▶ _TASK DIRECTIONS_
Word for word, set down every line of the entries below from the line with "Viewport: 800px width, 600px height." to the line with "Task: Play the hololive × GUNDAM video", including both, and no other line.

[Dataset items]
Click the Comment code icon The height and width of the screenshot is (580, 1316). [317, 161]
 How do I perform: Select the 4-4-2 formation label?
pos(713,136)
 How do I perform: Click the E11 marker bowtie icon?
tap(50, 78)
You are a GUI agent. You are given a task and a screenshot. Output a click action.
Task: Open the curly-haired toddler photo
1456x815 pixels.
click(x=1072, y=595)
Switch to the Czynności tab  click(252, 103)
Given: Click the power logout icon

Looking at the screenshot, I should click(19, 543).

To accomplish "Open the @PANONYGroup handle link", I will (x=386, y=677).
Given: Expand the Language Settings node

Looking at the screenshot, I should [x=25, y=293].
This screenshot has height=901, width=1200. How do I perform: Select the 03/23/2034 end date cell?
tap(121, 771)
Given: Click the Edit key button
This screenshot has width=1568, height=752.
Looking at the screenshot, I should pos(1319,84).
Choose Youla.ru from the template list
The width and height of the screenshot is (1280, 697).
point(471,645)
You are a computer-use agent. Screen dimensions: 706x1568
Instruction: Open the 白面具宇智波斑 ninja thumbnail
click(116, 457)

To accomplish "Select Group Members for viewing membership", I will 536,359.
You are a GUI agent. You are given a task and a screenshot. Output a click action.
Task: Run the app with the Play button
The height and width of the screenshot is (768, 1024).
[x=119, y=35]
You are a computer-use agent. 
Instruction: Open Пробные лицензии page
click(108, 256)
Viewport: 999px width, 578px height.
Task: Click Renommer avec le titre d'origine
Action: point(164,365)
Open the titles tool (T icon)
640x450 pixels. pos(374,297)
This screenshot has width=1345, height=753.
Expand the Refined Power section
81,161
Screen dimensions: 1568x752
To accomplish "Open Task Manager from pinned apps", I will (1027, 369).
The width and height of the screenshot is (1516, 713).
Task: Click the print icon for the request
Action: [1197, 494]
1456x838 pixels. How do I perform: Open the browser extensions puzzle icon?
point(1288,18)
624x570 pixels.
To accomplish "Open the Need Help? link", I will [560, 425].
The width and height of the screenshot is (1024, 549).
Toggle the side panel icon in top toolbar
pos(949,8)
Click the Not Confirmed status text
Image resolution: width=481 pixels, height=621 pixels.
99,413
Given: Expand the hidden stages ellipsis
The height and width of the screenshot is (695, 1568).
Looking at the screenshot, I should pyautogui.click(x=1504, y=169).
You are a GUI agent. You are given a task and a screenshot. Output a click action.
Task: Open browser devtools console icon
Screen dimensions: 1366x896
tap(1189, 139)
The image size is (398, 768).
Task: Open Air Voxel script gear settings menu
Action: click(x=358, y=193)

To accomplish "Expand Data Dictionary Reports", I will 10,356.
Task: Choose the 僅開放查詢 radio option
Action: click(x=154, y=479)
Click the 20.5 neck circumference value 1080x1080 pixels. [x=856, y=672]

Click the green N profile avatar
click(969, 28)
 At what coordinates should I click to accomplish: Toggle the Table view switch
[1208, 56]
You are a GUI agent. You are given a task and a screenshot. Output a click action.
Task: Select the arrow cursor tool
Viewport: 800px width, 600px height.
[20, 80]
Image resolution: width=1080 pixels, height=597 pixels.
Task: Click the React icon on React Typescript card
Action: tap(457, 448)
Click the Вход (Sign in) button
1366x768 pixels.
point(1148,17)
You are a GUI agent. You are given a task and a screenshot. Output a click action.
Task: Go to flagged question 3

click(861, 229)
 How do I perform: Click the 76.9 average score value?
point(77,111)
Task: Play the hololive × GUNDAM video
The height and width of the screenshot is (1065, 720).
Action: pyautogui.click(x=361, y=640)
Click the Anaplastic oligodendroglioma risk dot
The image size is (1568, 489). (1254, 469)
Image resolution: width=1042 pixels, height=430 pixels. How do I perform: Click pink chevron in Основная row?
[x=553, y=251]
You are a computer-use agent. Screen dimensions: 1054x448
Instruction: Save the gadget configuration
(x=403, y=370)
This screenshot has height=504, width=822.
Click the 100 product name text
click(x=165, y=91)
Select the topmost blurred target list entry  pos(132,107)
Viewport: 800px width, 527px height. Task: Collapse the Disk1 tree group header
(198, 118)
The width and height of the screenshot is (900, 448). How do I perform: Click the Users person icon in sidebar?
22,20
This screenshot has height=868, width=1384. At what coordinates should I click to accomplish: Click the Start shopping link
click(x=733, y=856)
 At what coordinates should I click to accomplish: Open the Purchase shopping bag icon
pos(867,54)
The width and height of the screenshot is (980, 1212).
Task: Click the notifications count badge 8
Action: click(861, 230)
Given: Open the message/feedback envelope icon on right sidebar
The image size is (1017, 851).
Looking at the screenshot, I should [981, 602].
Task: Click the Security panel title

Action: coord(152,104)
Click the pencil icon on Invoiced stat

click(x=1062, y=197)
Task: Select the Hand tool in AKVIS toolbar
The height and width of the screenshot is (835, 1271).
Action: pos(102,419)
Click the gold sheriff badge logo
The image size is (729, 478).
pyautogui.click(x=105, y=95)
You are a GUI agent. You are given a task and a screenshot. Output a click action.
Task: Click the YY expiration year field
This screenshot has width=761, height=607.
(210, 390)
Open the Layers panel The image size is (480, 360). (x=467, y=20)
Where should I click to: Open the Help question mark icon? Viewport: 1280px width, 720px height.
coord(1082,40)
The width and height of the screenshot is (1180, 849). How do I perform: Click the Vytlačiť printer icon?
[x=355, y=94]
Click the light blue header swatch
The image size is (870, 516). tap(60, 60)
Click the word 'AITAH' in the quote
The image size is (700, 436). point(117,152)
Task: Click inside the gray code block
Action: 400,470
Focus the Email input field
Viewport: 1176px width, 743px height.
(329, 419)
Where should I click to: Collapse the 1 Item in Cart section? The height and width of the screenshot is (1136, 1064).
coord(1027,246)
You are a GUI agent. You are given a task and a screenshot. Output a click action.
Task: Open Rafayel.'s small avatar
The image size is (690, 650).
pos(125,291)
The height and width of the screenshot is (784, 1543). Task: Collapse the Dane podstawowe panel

▶ _TASK RESPONSE_
Viewport: 800px width, 600px height.
[20, 80]
Image resolution: width=1080 pixels, height=597 pixels.
Task: Click the React icon on React Typescript card
Action: tap(457, 448)
Click the Вход (Sign in) button
1366x768 pixels.
point(1148,17)
You are a GUI agent. You are given a task and a screenshot. Output a click action.
Task: Go to flagged question 3

click(861, 229)
 How do I perform: Click the 76.9 average score value?
point(77,111)
Task: Play the hololive × GUNDAM video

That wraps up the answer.